January 7, 2005

Bookchin on the Death of Net Art

by Nick Montfort · , 11:38 am

Looks like Natalie Bookchin’s speaking on January 25 at the next Global Interface UCR Mellon Workshop. Bookchin (creator of “The Intruder,” Metapet, and, with Jackie Stevens, agoraXchange) “will examine debates about the life and death of net art,” and she’ll apparently attempt to resurrect it, a surprise for the many of us who didn’t know it had died, and an even bigger surprise for the huge number of others who never knew net art was alive to begin with. I think the period in between “net” and “art” may have finally died, though, and it certainly deserves a eulogy.


I wish I could make it, because Bookchin’s talk is going to “offer a proposal for a speculative social network for the future, where visual artists use the Internet to gain more control of the reception and circulation of their work and ideas,” and this sounds so backward and painfully tedious that it’s truly intriguing. I can’t even imagine where she might be going with the idea. The promise of the Internet has always been exactly the opposite – not to reproduce the ability of the gallery system to tightly curate and to control how some pathetic handful of people who walk inside will receive one’s art, but to duplicate and propagate one’s work in all sorts of outrageously unanticipated contexts, so that you might run into Young-Hae Chang’s Dakota not just inside the Whitney and the Phildealphia ICA, but also in a Black Sheep pub in Philadelphia, thanks to someone who whacked the Dakota page and the Flash file onto his PowerBook, and even on the very low-cultural site Albino Blacksheep, alongside animutations and other things that you’d never see in an art gallery. Ah, well, those who attend will see what the application of galvanic force can do for dead ideas…

4 Responses to “Bookchin on the Death of Net Art”


  1. natalie Says:

    I feel so misunderstood by your comments. I wouldn’t know where to begin, or even if I should after such a flame! Wish you coulda’ been there
    natalie

  2. nick Says:

    Natalie, thanks for stopping by – you’re welcome to point out any of my misunderstandings, if you like. If the text of your talk is available, I’d be glad to get to read it, too.

    Those of us who only get to read the abstract will sometimes try to goad the luckier attendees (or even the speaker) into conversation here, but I didn’t mean to fire off a flame. I was trying to offer a meaningful, if snappy, comment about why the net’s lack of control can be a good thing for artists, and how it seems to have been a good thing for some of them. Perhaps this reaction was based on my misreading the few sentences of your abstract, and so there’s not much to say in reply. Still, if you or any of the attendees (Mark Marino, for example, or others) want to explain how I’ve missed the point or leave any other comments about the talk, that’s what this space is for.

  3. Mark Marino Says:

    (report from global_interface workshop)
    Hi, Nick,

    As it turned out, Bookchin’s proposal was a combination of your fears and hopes that the internet be used

    not to reproduce the ability of the gallery system to tightly curate and to control how some pathetic handful of people who walk inside will receive one’s art, but to duplicate and propagate one’s work in all sorts of outrageously unanticipated contexts.

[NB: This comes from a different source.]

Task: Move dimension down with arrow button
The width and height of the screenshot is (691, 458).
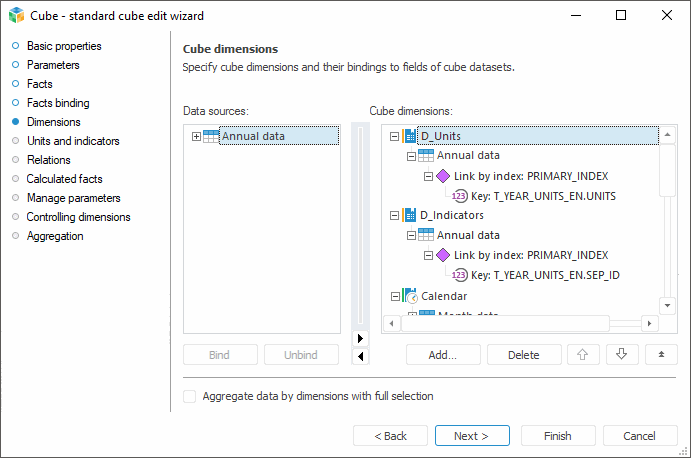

    Bookchin’s proposal an art network, propagated by artists, on a model that had more in common with Friendster and other social-networking systems than with the museum model of portals, e.g. Whitney (not that there’s anything wrong with them). In this vision, artists, rather than critics, would group their work with works or artists that they share affinities with. This model still involves some control, but it’s more like the control of who you put in your bibliography than it is like whom you let eat your soup.

    On the one hand, you might group yourself with other like-minded individuals (akin to blogrolls). These might be artists with similar styles or media, such as others working in IF or other genres, whose work relates to yours. (Bookchin focused primarily on visual artists but reflected on broadening such a proposal when asked about movement-based art and others). On the other hand, your work might be linked by an artist who enjoys your work or was influenced by it. The gallery system is not entirely gone here, in that there is a selection process, but the artists are the ones in charge and their are many possible nodes. (I think you are right to trace some of the notions back to the originating proposals for networked documents, Nelson, et cetera.)

    What the system could develop is another form of (self)organization of artists and their works on the net, one that is more flexible than a portal method, but builds on the strengths of the net to build nodes of connection. (This is all my language here. Natalie will no doubt clarify when her proposal goes to print)

    So getting back to “fears and hopes,” the proposal for a social art network still has a kind of filtering mechanism (it evolves from the social and artistic networks of artists); however, this network has much more in common with the “unexpected contexts” you describe, although perhaps without the “whacking.”

  4. nick Says:

    Mark, thanks very much for the writeup and preview of Natalie’s proposal. Your point about different kinds of control is a good one – we’re always looking for ways to better control and direct our work so it can reach those who are interested, but doing that involves the exclusion aspect of control, too – whether work is shown through a gallery, via a social networking system online, or even just out there in the online semi-anarchy of the Internet that I’m fond of. Even in the last case, only those people with access to networked computers get to play.